And while the blindness is primarily in regard to spiritual and religious truths, it is not confined to these, but wherever spiritual blindness has fallen, the whole of a man's knowledge will suffer. There will be blindness to the highest philosophy, to the true basis and motive of morals, to true psychology, to the noblest poetry. All will be of the earth, earthy. You cannot strike religion out of men's thoughts, as you might take a stone out of a wall and leave the wall standing; you take out foundation and mortar, and make a ruinous heap.

I know, of course, that there may be much mental activity without any perception of spiritual realities, but all knowledge which is not purely mathematical or physical suffers by the absence of such perception. All this blindness is caused by sin.

Christ is the giver of spiritual sight. He restores the faculty by taking away the hindrance to its exercise. Further, He gives sight because He gives light.

But turn to facts of experience, and consider the mental apathy of heathenism as contrasted with the energy of mind within the limits of Christendom. Greece, of course, is a brilliant exception, but even there

(1) what of the conceptions of God?

(2) what of the effect of the wise on the mass of the nation?

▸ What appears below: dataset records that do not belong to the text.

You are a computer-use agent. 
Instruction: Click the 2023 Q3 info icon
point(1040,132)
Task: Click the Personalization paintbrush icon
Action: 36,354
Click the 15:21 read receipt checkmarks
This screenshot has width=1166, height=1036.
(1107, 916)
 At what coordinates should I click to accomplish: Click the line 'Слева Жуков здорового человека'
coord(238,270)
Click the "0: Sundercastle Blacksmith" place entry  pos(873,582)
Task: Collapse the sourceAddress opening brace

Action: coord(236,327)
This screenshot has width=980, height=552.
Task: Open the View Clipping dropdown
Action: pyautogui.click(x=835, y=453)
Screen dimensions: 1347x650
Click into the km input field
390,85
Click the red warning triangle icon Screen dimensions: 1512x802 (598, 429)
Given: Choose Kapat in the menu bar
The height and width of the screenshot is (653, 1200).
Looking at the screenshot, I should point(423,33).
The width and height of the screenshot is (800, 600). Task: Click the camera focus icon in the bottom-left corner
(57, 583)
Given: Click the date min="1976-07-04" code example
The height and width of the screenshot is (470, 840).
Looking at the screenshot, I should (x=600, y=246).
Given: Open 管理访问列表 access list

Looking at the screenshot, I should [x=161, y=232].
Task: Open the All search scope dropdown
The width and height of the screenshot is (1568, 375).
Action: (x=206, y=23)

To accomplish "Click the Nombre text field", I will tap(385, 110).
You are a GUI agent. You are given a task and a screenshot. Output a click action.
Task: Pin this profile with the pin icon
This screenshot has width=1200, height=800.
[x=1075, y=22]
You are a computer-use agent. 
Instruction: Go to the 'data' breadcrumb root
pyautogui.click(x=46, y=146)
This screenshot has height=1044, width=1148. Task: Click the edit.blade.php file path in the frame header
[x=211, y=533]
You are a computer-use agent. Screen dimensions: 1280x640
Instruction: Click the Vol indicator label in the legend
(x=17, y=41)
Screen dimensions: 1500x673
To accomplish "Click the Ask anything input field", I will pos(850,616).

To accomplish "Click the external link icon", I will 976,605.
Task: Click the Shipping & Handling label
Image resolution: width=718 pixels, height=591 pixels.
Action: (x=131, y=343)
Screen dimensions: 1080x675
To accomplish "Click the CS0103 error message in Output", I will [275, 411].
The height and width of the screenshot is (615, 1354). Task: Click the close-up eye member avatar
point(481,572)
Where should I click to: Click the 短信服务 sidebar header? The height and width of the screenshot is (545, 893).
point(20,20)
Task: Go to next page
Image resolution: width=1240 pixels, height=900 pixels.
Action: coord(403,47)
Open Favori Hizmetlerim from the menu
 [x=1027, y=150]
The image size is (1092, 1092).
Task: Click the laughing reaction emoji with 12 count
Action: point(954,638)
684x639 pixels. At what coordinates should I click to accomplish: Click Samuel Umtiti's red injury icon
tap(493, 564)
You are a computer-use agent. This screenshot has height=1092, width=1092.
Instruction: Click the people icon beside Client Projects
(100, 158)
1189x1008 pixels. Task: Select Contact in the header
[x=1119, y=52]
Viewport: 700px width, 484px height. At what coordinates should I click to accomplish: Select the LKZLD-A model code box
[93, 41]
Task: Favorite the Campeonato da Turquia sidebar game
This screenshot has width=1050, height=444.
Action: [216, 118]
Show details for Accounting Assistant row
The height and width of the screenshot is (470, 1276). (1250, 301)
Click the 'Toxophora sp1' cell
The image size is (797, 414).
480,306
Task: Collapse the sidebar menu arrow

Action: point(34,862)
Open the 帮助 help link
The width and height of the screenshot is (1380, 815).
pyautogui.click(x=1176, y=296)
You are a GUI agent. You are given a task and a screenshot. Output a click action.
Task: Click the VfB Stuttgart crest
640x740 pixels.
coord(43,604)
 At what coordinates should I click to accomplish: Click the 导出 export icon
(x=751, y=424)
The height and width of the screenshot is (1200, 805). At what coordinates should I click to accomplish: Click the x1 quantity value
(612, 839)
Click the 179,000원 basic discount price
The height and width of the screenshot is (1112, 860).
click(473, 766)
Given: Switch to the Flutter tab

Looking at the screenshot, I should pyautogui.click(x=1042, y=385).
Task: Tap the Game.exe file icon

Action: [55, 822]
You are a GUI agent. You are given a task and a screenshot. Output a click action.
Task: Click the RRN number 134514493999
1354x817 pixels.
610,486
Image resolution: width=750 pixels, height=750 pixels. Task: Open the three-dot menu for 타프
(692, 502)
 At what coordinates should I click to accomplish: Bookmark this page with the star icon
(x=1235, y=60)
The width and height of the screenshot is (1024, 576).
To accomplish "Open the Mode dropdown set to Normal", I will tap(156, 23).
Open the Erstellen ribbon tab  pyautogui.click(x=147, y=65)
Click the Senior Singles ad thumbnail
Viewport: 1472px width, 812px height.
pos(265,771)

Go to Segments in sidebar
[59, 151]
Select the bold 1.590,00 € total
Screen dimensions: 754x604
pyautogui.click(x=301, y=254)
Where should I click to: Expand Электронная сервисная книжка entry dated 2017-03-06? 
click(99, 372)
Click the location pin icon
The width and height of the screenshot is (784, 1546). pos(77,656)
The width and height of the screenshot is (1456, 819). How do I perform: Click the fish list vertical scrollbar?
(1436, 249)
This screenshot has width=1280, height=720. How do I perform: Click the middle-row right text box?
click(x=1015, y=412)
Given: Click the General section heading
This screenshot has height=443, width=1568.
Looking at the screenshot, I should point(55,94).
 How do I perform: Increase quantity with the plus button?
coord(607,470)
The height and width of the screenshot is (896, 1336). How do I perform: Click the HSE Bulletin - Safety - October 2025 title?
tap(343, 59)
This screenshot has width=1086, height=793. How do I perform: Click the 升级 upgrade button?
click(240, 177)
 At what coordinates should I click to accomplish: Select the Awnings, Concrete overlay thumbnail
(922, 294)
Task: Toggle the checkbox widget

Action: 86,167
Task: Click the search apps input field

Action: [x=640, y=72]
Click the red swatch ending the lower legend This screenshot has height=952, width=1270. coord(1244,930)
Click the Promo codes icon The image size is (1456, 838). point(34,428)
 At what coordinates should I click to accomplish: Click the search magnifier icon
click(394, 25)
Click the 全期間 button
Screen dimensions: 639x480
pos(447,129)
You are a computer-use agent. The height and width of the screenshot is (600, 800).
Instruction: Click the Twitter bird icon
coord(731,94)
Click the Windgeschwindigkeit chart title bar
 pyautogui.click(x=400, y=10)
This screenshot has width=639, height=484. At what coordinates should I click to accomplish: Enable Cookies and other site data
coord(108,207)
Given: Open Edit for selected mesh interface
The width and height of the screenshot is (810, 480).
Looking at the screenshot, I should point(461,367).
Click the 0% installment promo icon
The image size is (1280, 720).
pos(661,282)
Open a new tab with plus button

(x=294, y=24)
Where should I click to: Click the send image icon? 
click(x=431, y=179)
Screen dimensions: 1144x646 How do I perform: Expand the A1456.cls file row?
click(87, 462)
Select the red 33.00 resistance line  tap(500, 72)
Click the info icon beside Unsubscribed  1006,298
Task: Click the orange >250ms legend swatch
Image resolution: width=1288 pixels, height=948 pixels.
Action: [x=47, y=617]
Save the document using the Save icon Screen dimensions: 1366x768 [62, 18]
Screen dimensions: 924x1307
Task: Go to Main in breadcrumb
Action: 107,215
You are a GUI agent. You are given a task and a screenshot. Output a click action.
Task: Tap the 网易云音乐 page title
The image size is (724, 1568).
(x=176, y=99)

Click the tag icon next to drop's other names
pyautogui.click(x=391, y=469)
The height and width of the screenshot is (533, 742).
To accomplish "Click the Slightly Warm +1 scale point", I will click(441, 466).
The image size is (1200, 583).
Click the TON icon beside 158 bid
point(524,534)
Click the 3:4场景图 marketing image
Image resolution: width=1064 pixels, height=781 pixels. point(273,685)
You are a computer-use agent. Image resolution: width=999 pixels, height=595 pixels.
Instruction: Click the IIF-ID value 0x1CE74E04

Think of the languid intellectual life of the East. Think of the energy of thought which has been working within the limits of Christianity. Think of Christian theology compared with the mythologies of idolatry. And the contrast holds not only in the religious field but all over the field of thought.

There is no such sure way of diffusing a culture which will refine and strengthen all the powers of mind as to diffuse the knowledge of Jesus, and to make men love Him. In His light they will see light.

To know Him and to keep company with Him is a liberal education,' as is seen in many a lowly life, all uninfluenced by what is called learning, but enriched with the finest flowers of' culture,' and having gathered them all in Christ's garden.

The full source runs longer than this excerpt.